TUGAS — Tulis ulang bagian data yang diawali baris berisi "Open the three-dot more options menu" dan diakhiri baris berisi "click(x=418, y=115)", dengan mengganti "Viewport" menjadi "Area pandang". Biarkan semua hal lain dalam bagian itu tetap sama.

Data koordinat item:
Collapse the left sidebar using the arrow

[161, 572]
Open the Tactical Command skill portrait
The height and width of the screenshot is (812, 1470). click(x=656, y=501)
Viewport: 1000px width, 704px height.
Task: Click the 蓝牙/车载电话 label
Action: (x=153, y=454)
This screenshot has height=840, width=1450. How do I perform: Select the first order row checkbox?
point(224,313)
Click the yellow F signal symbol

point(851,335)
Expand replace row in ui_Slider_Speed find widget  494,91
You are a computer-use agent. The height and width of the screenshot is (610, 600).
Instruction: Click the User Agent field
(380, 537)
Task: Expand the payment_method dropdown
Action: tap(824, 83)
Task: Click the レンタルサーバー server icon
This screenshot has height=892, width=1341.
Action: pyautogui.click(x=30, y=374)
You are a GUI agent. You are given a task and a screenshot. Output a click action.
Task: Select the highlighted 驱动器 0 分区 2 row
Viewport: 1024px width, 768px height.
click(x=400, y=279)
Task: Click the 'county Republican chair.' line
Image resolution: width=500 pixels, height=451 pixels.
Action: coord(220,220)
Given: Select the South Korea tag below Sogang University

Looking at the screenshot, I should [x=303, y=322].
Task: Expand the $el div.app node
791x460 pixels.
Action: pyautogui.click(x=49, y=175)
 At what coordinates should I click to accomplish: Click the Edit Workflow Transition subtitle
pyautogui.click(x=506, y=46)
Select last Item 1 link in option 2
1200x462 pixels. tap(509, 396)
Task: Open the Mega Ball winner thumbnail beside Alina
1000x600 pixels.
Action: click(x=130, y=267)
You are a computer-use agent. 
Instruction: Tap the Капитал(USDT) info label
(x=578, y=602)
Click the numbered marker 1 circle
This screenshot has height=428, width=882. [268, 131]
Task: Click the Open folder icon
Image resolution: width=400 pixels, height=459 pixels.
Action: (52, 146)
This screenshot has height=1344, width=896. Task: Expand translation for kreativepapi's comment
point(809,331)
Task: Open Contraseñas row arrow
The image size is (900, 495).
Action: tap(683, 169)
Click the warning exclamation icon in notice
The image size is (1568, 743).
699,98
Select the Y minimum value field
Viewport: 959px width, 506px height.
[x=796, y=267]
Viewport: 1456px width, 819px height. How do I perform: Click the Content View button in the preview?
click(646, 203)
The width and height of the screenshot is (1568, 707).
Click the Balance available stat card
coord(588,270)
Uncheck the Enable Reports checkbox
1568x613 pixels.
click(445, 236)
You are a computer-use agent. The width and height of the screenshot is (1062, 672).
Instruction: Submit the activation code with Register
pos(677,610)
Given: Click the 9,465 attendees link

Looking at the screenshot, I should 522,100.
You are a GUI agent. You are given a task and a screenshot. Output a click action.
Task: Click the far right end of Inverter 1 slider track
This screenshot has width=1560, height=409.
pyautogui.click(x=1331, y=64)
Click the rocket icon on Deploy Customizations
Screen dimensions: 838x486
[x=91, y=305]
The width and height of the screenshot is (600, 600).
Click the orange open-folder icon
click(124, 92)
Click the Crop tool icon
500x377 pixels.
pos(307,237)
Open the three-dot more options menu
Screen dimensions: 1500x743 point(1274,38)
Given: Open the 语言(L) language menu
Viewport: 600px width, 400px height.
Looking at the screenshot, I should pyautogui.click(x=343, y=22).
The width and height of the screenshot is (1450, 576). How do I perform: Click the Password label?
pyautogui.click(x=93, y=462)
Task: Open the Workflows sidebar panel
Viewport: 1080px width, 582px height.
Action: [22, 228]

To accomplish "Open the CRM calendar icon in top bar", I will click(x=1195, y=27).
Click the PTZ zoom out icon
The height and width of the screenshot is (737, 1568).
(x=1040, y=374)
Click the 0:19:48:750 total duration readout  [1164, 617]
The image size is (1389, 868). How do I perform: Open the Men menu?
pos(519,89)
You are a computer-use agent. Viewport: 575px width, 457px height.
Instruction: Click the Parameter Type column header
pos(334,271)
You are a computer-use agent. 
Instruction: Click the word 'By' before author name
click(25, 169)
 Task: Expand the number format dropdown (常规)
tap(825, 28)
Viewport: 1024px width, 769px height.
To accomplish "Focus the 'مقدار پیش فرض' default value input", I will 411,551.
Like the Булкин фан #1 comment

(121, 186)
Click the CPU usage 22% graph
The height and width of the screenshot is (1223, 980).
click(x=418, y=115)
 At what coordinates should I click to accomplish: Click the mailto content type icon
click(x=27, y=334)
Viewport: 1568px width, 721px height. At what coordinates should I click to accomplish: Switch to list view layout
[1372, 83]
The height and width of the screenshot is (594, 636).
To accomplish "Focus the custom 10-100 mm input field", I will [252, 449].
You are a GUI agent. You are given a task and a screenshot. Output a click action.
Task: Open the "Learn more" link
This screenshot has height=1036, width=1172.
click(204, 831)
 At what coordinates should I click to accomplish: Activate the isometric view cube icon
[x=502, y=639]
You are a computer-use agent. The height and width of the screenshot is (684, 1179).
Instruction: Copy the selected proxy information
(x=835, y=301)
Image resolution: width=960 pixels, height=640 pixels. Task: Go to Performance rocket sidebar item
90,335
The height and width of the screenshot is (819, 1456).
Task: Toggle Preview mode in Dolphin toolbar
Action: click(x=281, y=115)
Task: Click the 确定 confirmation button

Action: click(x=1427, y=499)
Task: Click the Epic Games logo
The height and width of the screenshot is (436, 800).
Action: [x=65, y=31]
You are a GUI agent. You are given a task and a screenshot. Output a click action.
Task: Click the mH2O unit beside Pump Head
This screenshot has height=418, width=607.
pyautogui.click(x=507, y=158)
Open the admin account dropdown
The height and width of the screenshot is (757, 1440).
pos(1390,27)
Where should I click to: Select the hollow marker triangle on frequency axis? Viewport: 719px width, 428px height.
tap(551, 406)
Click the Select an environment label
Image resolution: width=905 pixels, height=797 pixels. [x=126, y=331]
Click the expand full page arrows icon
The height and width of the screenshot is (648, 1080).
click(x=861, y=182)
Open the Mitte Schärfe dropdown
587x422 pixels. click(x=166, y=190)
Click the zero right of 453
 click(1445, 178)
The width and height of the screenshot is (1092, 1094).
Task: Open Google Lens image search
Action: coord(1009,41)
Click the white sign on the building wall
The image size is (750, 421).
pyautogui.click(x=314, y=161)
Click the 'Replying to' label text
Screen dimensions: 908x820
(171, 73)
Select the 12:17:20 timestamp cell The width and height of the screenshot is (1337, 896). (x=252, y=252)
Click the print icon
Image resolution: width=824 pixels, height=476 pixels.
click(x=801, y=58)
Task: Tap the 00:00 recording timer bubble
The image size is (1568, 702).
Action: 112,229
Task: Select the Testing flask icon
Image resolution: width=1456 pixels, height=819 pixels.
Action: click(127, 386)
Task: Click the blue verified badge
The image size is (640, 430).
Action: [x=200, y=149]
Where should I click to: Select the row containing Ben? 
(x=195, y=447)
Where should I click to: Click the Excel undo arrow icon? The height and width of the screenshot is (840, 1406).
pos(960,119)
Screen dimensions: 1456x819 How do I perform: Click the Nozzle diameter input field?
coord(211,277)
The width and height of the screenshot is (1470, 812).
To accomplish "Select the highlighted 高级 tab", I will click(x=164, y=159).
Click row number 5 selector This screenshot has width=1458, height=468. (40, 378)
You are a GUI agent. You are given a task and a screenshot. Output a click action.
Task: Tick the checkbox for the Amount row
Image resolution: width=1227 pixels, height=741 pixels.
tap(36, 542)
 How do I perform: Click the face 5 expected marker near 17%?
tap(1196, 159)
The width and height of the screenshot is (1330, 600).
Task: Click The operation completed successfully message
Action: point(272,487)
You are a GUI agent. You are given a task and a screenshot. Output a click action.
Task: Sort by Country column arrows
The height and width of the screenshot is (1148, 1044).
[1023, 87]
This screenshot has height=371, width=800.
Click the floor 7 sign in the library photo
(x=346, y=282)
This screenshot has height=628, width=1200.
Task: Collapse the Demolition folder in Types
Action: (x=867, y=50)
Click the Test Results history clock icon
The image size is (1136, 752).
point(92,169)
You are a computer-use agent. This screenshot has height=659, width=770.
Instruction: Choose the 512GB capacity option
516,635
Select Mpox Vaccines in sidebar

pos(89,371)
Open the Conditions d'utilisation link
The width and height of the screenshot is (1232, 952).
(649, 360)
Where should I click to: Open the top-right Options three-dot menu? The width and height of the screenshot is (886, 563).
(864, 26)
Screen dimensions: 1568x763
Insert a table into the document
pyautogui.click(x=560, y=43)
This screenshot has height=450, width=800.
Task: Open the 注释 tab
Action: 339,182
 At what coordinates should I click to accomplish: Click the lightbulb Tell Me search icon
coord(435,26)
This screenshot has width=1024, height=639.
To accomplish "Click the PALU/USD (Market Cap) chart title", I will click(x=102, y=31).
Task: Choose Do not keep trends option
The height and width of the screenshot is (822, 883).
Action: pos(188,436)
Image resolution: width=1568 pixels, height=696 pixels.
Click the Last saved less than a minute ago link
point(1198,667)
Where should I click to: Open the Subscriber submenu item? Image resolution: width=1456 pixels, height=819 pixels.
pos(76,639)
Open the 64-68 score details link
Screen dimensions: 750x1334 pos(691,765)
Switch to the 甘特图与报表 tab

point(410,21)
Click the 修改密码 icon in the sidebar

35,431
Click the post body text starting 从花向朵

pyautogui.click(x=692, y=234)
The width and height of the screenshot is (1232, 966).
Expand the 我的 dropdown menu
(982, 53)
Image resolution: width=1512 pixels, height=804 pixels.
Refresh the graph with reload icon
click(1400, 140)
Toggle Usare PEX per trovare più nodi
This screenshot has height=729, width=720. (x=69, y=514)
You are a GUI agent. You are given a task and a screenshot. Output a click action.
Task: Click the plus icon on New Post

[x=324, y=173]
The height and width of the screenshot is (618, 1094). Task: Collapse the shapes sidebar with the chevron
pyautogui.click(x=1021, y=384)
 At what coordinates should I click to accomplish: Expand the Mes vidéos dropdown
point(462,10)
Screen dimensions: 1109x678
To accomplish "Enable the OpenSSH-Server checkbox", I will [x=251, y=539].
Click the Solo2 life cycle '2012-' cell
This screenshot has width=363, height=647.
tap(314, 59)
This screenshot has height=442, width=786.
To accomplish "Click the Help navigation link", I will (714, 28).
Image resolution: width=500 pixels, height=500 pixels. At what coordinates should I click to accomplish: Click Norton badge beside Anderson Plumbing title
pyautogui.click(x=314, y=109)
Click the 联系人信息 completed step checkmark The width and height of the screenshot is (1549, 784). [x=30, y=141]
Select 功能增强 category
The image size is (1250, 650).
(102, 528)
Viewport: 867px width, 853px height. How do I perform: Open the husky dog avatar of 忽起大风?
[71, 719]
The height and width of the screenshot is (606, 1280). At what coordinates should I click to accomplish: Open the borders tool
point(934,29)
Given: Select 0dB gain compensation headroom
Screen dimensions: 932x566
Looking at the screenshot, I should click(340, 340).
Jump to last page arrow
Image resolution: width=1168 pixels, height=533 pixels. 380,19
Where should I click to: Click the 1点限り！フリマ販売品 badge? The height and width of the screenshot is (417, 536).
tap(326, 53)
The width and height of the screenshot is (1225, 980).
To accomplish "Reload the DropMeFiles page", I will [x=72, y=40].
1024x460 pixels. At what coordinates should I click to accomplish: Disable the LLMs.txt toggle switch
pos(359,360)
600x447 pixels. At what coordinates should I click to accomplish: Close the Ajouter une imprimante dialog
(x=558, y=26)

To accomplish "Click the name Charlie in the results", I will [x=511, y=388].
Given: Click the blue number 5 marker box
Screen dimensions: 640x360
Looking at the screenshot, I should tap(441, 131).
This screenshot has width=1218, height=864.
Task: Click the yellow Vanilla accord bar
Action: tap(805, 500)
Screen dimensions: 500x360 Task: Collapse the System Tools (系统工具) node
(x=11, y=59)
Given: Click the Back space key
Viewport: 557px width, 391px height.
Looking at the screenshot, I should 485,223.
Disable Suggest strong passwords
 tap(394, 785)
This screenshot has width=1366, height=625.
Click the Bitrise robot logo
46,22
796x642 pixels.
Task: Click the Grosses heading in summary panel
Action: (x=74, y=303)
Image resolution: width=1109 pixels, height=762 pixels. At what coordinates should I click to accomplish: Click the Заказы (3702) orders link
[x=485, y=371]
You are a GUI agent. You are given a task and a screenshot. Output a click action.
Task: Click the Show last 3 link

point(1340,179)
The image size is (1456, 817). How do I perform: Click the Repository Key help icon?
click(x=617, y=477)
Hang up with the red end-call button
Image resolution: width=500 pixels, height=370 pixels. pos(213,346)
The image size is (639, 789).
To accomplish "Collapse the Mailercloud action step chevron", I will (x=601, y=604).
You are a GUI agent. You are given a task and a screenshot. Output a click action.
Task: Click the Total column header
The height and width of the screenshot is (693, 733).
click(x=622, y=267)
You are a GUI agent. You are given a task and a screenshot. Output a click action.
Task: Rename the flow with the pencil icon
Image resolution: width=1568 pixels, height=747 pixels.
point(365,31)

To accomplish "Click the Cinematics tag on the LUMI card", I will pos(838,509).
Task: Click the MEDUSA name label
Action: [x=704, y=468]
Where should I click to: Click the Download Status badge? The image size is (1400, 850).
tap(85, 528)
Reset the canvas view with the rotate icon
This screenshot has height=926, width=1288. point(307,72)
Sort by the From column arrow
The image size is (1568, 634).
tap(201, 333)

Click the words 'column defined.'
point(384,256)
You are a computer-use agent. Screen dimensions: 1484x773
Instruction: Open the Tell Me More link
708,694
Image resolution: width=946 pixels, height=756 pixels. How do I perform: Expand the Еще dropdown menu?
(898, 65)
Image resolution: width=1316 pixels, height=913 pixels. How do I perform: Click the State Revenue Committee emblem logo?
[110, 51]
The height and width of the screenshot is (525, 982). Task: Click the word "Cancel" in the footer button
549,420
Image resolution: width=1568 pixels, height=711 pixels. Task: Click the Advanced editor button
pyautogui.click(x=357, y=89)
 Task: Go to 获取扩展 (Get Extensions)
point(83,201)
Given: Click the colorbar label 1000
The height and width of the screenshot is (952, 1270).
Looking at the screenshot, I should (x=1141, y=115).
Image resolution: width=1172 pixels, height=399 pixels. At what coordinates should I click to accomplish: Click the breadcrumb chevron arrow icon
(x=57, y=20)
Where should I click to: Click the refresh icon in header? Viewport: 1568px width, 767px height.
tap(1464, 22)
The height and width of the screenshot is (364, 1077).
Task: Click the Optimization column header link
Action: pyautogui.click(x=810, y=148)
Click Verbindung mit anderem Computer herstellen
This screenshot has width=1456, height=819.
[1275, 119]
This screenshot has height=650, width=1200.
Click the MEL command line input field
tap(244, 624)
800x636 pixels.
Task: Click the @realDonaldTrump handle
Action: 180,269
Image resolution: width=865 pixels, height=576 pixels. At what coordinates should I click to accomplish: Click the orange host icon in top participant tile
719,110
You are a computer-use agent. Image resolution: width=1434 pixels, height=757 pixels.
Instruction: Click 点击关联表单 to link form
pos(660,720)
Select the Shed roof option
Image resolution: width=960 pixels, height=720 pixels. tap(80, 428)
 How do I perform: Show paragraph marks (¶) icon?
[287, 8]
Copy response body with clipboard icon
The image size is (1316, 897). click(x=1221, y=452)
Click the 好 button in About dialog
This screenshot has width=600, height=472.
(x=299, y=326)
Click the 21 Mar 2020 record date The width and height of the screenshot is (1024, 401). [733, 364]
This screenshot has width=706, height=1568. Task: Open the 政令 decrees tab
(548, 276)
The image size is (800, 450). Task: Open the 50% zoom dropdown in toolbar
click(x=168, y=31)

JAWABAN —
Open the three-dot more options menu
Screen dimensions: 1500x743 point(1274,38)
Given: Open the 语言(L) language menu
Area pandang: 600px width, 400px height.
Looking at the screenshot, I should pyautogui.click(x=343, y=22).
The width and height of the screenshot is (1450, 576). How do I perform: Click the Password label?
pyautogui.click(x=93, y=462)
Task: Open the Workflows sidebar panel
Area pandang: 1080px width, 582px height.
Action: [22, 228]

To accomplish "Open the CRM calendar icon in top bar", I will click(x=1195, y=27).
Click the PTZ zoom out icon
The height and width of the screenshot is (737, 1568).
(x=1040, y=374)
Click the 0:19:48:750 total duration readout  [1164, 617]
The image size is (1389, 868). How do I perform: Open the Men menu?
pos(519,89)
You are a computer-use agent. Area pandang: 575px width, 457px height.
Instruction: Click the Parameter Type column header
pos(334,271)
You are a computer-use agent. 
Instruction: Click the word 'By' before author name
click(25, 169)
 Task: Expand the number format dropdown (常规)
tap(825, 28)
Area pandang: 1024px width, 769px height.
To accomplish "Focus the 'مقدار پیش فرض' default value input", I will 411,551.
Like the Булкин фан #1 comment

(121, 186)
Click the CPU usage 22% graph
The height and width of the screenshot is (1223, 980).
click(x=418, y=115)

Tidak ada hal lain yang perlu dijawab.